Les grandes banques mondiales ne se sont toujours pas affranchies de l’influence de l’industrie du pétrole : 1.350 milliards d’actifs à risque

Et si l’un des obstacles face à une politique climatique ambitieuse était le monde bancaire ? C’est ce qu’on pourrait bien penser en découvrant le nouveau rapport de l’ONG Finance Watch, qui démontre que les 60 plus grandes institutions bancaires mondiales ne se sont toujours pas affranchies des énergies fossiles, malgré les promesses du secteur.

Les institutions bancaires aussi peuvent arriver à l’objectif zéro carbone, en évitant tout simplement d’investir dans des fonds pétroliers ou charbonniers. C’est d’ailleurs un objectif auquel le monde bancaire s’est engagé d’ici l’échéance 2050, et ce, depuis l’Accord sur le Climat de Paris, en 2015, rappelle l’ONG basée à Bruxelles. C’est d’ailleurs tant un objectif de transition écologique que financière, car la filière fossile est considérée comme condamnée à terme, au fur et à mesure que des énergies plus propres se développent, et les nouveaux investissements s’y font – normalement – rares.

Un facteur de risque financier

Mais visiblement on est encore loin du compte : le dernier rapport de Finance Watch démontre que les 60 plus grandes banques sont encore exposées à hauteur de 1.350 milliards de dollars à des actifs liés aux énergies fossiles, soit près de 1,5 % du total des actifs de ces établissements. Or c’est là tant un pied de nez aux ambitions climatiques qu’un facteur de risque financier aisément évitable, souligne le rapport :

« La pratique actuelle consistant à ne pas traiter les expositions des banques aux combustibles fossiles comme des actifs à plus haut risque […] non seulement encourage l’accumulation continue du risque prudentiel, mais constitue également une subvention effective des banques à l’industrie des combustibles fossiles, que nous estimons à environ 18 milliards de dollars par an. »

Pondération de 150%

Or, ces actifs risquent de perdre rapidement de leur valeur au fur et à mesure que la transition énergétique s’accélère. Finance Watch recommande ainsi de renforcer la législation sur ces actifs par « l’application d’une pondération de risque de 150 % – la pondération de risque applicable aux actifs à haut risque dans le cadre de Bâle. » Ce qui aurait un coût certain : « Nous estimons que pour les 60 banques de notre échantillon, cette mesure nécessiterait des fonds propres supplémentaires d’un montant compris entre 157,0 et 210,2 milliards de dollars, ce qui équivaut en moyenne à environ trois à cinq mois du bénéfice net des banques en 2021.

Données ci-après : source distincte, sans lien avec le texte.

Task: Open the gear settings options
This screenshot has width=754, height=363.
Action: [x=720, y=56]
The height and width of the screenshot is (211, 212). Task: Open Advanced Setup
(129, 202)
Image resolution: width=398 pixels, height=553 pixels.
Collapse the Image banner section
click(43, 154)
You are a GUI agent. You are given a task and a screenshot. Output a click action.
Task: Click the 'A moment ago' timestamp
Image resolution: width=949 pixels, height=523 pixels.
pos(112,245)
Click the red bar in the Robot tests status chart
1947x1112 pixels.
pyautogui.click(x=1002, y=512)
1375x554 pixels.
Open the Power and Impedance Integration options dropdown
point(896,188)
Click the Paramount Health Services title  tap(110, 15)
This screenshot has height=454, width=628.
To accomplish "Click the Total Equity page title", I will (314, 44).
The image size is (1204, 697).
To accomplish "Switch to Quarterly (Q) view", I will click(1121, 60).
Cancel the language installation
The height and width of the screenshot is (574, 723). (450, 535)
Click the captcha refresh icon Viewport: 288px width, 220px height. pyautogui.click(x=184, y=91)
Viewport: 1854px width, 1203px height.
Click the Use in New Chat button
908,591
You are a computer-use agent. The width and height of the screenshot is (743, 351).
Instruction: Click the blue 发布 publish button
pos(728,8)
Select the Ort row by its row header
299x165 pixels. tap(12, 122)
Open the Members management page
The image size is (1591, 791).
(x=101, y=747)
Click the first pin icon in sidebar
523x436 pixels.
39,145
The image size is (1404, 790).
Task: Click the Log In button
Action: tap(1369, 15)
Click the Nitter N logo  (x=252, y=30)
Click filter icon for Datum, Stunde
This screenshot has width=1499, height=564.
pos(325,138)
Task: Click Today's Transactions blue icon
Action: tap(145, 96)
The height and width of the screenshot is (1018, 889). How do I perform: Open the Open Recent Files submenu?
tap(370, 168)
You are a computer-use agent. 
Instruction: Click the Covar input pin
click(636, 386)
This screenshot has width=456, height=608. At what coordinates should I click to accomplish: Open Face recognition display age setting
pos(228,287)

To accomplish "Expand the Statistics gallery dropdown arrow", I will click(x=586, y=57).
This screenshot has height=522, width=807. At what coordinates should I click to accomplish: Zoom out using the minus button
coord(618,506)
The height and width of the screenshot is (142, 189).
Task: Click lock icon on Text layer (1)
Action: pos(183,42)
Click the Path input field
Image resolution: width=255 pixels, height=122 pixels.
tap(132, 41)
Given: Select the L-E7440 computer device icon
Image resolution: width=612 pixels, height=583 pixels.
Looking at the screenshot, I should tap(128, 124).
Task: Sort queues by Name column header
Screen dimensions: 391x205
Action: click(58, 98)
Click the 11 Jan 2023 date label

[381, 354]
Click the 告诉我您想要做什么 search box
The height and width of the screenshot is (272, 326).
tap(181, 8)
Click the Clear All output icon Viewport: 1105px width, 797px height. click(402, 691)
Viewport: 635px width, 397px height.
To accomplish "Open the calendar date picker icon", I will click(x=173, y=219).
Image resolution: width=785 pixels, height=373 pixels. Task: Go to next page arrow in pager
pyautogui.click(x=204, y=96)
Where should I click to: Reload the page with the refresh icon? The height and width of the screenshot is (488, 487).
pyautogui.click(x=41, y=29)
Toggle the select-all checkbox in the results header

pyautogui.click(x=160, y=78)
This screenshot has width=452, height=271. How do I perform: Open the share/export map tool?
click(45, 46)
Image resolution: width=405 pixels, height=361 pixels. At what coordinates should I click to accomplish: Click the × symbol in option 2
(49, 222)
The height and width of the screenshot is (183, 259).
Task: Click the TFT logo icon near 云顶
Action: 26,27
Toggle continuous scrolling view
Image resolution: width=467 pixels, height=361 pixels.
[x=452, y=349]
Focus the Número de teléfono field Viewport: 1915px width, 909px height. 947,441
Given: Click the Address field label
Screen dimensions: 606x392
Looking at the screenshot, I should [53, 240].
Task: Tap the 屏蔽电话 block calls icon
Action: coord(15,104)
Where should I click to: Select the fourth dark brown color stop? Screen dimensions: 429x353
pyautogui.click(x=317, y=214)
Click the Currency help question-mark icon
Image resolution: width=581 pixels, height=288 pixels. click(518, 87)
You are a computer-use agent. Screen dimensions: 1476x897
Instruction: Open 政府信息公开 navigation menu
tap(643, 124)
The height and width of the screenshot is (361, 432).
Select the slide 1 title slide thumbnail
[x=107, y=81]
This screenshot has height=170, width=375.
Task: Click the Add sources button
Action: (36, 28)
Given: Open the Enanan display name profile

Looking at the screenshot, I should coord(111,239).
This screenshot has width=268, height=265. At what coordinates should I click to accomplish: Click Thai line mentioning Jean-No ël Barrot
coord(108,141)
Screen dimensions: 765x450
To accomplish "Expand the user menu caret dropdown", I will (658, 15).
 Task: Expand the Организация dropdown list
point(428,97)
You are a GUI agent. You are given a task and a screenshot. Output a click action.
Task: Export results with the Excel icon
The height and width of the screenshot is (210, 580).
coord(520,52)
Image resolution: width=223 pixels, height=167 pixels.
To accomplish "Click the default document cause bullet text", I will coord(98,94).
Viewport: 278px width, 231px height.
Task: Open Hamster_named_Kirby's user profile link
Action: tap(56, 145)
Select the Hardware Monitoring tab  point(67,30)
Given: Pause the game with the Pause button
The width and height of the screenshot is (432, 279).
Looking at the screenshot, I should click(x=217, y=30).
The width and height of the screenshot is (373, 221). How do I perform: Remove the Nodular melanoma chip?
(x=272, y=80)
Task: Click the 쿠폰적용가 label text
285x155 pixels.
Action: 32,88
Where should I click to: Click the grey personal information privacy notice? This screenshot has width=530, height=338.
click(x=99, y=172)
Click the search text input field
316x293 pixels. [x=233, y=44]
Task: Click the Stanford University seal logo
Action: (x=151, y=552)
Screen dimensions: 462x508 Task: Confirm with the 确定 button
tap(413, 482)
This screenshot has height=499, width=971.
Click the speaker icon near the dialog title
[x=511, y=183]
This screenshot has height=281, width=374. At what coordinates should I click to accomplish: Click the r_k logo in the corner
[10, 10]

L’ONG a détaillé son étude en pondérant l’influence de l’énergie fossile sur les banques de différents pays. Dans le cas de la France, les actifs de BNP Paribas, Crédit Agricole, Société Générale, BPCE/Natixis, Crédit Mutuel et La Banque Postale sont liés aux actifs fossiles à hauteur de 1,31 % des actifs totaux de ces banques. C’est légèrement moins que la moyenne des banques mondiales (1,47 %), mais nettement plus que la moyenne européenne (1,05 %) et près du double de la moyenne allemande (0,74 %), détaille Les Echos.

Une définition bien restreinte des actifs fossiles

Les banques contestent toutefois ce rapport, qui remet en question les efforts climatiques consentis qu’elles mettent régulièrement en avant. Pourtant, Finance Watch est resté très modéré dans ce qu’elle considère comme un actif lié aux énergies fossiles ; là où son rapport estimait cette part à 239,3 milliards de dollars pour les 22 plus grandes banques européennes, en 2021, plusieurs ONG arrivaient à plus de 500 milliards pour seulement 11 banques.

Un écart de chiffre que l’ONG explique par « la différence dans la portée et la définition des activités liées aux combustibles fossiles : Le rapport de 2021 a « un périmètre beaucoup plus large (par exemple, il inclut les transports et même les services), alors que nous ne ciblons que les activités en amont, et les centrales électriques », a expliqué l’ONG à l’AFP.